In January of 2008, Christopher Purcell was serving as a hospital corpsmen in the United States Navy stationed at the Brunswick Naval Air Station. Purcell had experienced social and emotional problems since his enlistment a few years earlier. Base personnel received a notification on January 27 that he had a gun and was suicidal. Government law enforcement officers responded and arrived at his on-base residents. He was alive. Although the officers found a gun case and ammunition, they did not locate a weapon. They handcuff Purcell but removed the handcuffs to allow him to use the bathroom. While in the bathroom, Purcell shot and killed himself with a gun that he had hidden in his waistband. Michael Purcell, Christopher's father, brought a wrongful death action against the United States under the Federal Tort Claims Act. Judge Lefkow (N.D. Ill.) dismissed the complaint pursuant to Feres, which shields the government from FTCA liability when the injuries complained of "arise out of or are in the course of activity incident to service." Purcell appeals.

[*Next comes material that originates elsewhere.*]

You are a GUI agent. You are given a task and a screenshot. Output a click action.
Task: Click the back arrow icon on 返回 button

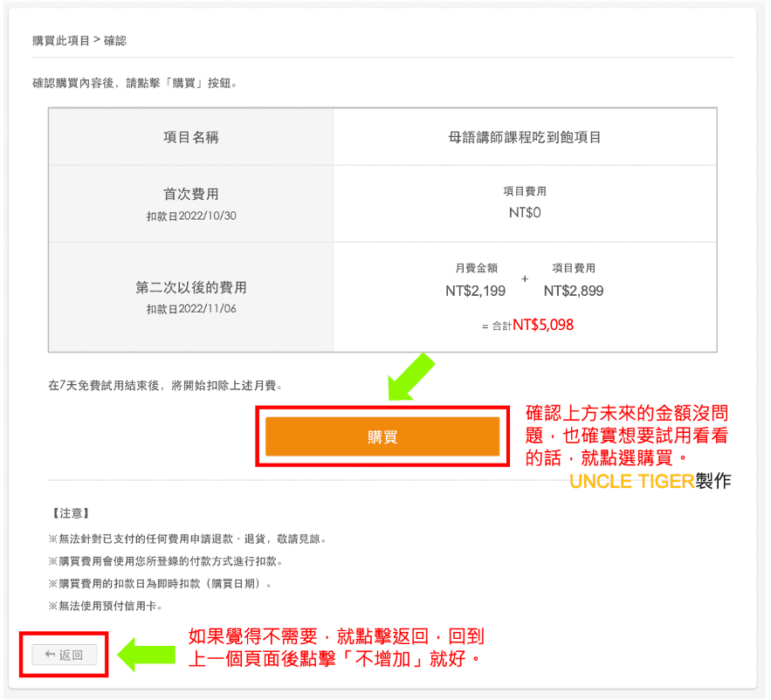tap(50, 654)

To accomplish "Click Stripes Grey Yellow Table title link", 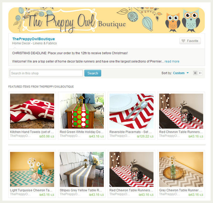I will pos(81,190).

In their opinion, Seventh Circuit Judges Bauer, Flaum, and Evans (who, as a result of his death, did not participate in the decision) affirmed. The Court began by noting the controversy and dissension surrounding the Feres doctrine but also noting that a Supreme Court majority reaffirmed the doctrine the last time it addressed it. At that time, the Supreme Court identified three rationales for the doctrine: a) to need to protect the government-Armed Forces relationship, b) the availability of a statutory compensation scheme, and c) the need to avoid interference with internal military affairs. The fundamental question under Feres is whether the injury at issue "arose out of activity incident to military service." Applying that test, the Court concluded that the district court correctly dismissed the complaint. Citing the doctrine's "enormous breadth," the Court relied on the facts that: a) Purcell was on active duty, b) Purcell lived in on-base housing, c) Purcell was suffering from emotional problems that began after his enlistment, and d) Purcell was avoiding the military law enforcement personnel that were sent to assist him.